## Task details
Your task is to copy every line of the entries that contains "column".

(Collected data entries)
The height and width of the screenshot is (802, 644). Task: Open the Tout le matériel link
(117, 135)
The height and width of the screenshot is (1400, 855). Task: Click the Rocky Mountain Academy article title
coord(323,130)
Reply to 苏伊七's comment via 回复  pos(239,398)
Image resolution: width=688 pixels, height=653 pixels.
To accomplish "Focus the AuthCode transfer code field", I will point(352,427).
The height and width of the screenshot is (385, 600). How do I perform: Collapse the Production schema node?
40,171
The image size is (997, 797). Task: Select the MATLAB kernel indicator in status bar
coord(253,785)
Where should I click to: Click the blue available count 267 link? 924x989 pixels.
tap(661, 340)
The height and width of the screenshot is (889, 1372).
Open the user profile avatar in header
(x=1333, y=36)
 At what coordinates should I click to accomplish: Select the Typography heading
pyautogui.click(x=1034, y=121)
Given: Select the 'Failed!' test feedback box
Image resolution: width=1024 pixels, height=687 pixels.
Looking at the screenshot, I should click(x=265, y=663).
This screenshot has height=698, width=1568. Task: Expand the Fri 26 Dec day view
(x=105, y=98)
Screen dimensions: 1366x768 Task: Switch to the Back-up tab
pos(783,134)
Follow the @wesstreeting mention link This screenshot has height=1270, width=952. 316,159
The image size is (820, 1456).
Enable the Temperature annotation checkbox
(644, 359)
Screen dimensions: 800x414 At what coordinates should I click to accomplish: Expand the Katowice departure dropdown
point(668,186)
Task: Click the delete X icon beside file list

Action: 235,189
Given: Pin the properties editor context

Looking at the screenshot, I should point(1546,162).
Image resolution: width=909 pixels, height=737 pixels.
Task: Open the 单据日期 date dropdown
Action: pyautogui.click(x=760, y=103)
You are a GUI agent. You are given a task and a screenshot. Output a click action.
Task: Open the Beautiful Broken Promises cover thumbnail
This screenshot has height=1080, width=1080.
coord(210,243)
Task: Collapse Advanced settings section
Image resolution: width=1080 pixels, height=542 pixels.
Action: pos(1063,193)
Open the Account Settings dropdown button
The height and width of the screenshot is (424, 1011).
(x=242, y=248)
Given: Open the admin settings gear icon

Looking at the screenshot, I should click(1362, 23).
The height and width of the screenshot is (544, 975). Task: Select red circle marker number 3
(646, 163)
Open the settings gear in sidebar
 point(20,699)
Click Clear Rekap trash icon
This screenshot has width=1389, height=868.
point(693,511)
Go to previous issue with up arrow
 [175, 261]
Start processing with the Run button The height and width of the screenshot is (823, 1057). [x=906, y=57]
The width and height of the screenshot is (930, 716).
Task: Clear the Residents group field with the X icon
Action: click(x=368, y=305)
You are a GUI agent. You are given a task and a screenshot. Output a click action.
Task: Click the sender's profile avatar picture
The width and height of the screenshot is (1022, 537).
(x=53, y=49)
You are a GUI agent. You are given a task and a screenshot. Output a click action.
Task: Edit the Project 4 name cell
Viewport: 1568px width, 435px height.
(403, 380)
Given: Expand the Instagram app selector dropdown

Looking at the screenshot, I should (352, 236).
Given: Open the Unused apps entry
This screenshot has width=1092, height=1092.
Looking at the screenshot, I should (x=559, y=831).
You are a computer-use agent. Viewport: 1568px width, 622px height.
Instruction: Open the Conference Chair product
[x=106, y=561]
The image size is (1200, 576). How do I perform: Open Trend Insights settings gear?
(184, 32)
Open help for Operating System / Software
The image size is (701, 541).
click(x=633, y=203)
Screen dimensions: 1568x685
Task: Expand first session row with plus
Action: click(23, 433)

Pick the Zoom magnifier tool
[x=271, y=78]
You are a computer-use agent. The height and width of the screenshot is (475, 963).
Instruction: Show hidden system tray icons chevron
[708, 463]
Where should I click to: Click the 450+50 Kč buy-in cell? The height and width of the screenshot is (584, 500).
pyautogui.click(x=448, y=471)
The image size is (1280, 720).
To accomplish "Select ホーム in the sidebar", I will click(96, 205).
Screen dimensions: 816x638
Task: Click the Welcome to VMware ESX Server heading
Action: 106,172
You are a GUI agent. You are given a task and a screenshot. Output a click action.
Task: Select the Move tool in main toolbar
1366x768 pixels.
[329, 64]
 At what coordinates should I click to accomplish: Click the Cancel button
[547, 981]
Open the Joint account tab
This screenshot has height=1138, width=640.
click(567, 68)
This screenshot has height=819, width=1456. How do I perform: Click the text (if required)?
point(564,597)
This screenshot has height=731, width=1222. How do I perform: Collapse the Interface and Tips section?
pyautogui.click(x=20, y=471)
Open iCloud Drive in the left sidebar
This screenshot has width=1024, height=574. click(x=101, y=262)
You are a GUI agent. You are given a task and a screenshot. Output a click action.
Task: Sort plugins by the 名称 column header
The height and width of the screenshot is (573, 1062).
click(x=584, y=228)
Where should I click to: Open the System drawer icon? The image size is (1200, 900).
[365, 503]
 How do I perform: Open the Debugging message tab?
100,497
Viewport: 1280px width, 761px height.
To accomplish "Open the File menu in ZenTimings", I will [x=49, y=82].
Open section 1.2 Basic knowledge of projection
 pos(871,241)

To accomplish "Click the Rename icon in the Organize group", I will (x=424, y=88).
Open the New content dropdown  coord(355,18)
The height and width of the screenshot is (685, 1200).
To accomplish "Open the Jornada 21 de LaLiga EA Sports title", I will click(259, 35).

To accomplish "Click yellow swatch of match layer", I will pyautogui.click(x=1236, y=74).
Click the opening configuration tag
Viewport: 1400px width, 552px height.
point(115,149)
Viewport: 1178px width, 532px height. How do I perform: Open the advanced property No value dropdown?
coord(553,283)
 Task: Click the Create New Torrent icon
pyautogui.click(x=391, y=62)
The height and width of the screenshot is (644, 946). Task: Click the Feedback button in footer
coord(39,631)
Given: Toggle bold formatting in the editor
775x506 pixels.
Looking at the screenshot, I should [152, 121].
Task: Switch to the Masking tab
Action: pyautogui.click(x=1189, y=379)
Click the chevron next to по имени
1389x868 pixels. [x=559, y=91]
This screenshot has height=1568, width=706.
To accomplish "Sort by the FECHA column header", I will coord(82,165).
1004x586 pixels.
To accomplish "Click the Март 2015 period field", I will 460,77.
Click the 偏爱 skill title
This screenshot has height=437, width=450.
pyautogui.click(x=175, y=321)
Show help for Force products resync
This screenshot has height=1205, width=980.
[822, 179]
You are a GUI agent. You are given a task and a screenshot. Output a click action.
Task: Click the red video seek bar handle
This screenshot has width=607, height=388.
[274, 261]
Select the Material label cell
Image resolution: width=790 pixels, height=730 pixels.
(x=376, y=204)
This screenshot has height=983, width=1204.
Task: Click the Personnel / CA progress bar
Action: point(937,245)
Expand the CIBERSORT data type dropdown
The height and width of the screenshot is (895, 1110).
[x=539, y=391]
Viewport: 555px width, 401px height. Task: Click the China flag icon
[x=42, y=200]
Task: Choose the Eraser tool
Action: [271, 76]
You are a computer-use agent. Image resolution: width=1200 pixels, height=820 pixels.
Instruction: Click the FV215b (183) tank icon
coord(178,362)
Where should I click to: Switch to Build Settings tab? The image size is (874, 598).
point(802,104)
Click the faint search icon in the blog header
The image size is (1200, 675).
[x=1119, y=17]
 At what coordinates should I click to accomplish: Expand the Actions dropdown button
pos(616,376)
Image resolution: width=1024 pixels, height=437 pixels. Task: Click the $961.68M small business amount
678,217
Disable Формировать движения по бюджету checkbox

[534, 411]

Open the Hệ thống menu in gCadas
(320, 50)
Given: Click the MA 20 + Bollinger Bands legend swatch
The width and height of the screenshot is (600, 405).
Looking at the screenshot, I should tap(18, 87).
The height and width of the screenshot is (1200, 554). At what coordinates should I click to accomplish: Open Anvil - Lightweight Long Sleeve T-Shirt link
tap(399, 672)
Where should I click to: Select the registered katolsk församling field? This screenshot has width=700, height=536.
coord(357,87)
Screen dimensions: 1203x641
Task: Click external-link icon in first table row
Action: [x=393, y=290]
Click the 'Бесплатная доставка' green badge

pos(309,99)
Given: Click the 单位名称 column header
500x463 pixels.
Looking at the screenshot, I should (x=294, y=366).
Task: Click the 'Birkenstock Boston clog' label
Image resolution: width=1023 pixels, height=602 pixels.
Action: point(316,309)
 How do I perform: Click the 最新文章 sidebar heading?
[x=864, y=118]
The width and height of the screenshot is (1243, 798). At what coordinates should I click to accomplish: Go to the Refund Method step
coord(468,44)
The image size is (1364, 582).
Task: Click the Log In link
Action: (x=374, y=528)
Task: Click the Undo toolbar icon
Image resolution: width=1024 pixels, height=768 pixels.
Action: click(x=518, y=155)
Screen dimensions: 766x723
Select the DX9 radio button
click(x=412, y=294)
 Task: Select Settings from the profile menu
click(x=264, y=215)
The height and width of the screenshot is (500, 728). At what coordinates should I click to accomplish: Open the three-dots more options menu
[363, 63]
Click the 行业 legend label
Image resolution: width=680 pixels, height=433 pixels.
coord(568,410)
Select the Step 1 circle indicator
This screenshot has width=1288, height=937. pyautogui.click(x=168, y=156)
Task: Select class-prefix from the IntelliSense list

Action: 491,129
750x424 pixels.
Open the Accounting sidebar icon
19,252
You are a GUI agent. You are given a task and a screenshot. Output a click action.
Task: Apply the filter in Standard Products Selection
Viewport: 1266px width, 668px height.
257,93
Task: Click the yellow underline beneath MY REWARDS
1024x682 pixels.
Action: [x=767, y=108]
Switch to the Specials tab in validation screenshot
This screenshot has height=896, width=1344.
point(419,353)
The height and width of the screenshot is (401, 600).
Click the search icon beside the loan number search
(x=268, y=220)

## Solution below
Task: Sort plugins by the 名称 column header
To accomplish "Sort by the FECHA column header", I will coord(82,165).
Given: Click the 单位名称 column header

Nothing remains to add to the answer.